I’m afraid I do not see sufficient elemental differences between “story-listening” and anything else to consider story-listening an independent method. It’s TPRS 1.0 coming back, like the miniskirt, and has the same disadvantage: that all the varied bodies in question have to happen to fit the skirt for it to work, because like very early TPRS, its shape is unforgiving and imposed from outside. The TPRS of the late 1980s was not the personalized/customized method we see today, and there are very good reasons why TPRS has developed in the way it has, toward personalization, abandoning the attempt to impose stories on kids.

It confuses me that people who are great supporters of FVR — the key word being “free”, meaning choice and variation between student interests — would also espouse a one-size-fits-all selection of a story by the teacher. In Asian ESL (been there, taught that, BTW) this may go over better since conformity is much more valued, but in US public school teaching, I think in the majority of cases it’s very difficult to find a single story that would really compel the entire class. What teachers find compelling is rarely what all the kids find compelling.

Telling stories, rather than asking them, assumes the teacher can judge that a story (characters, details, ending) will be compelling to every student in the class. I can’t even imagine anyone being able to do that consistently throughout a school year, dealing with 30 or more students in a class. Having a class organically reveal what interests it avoids the pressure on the teacher to choose well, and also reveals a lot about the students. It’s also far easier to naturally repeat language that has been brought into comprehensibility, since everything grows as a whole, instead of being a series of stories that have no relationship to each other, stitched together (or not). Language acquisition in a school setting requires far more repetition than just what is available from natural frequency. TPRS provides high-density, high-quality comprehensible input, while most other “CI methods” provide mostly comprehensible input (depending on the willingness of the program to establish meaning through a shared fluent language) that is not particularly high-density.

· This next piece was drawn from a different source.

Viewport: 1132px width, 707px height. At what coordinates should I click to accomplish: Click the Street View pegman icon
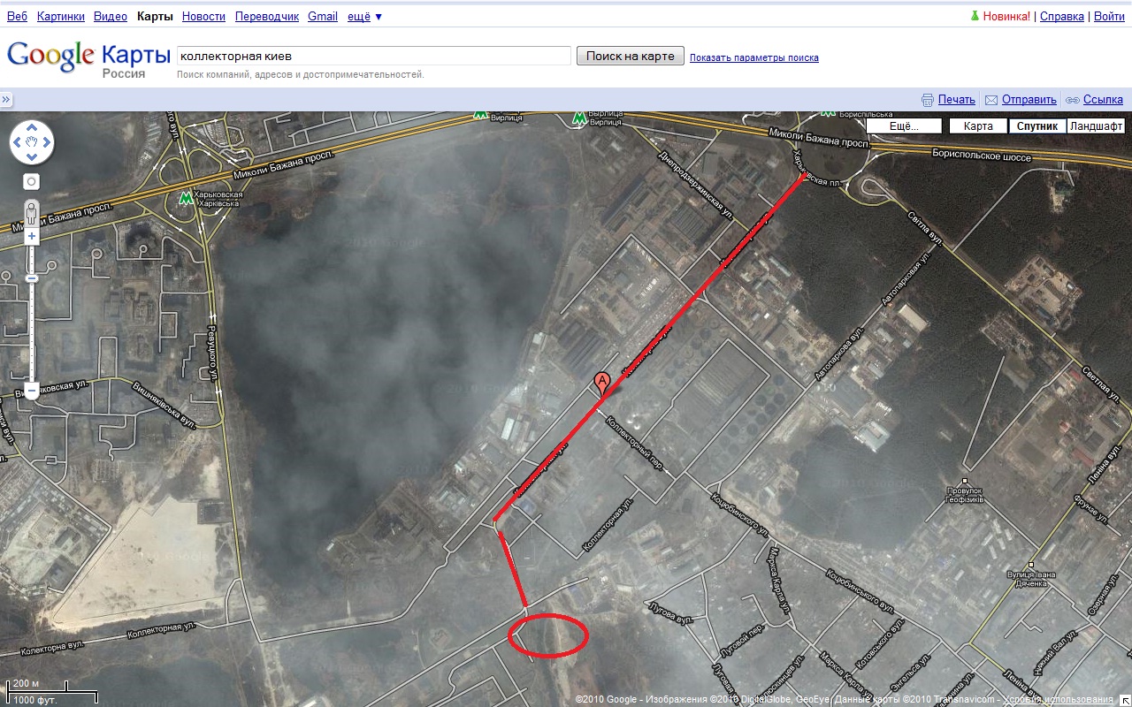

It is also far more difficult to develop personal relationships with students when they are recipients of, rather than participants in, in a story. Asian classroom management is far simpler than that in the US (again, been there, taught that) but in the US public school system, most teachers find that building relationships with students is extremely important for classroom management if nothing else.

Telling a story occasionally is fine. But there’s no substitute for being able to ask stories reliably, in terms of flexibility, personalization and customization, for repetition of language, and in terms of compelling engagement for all, not just some.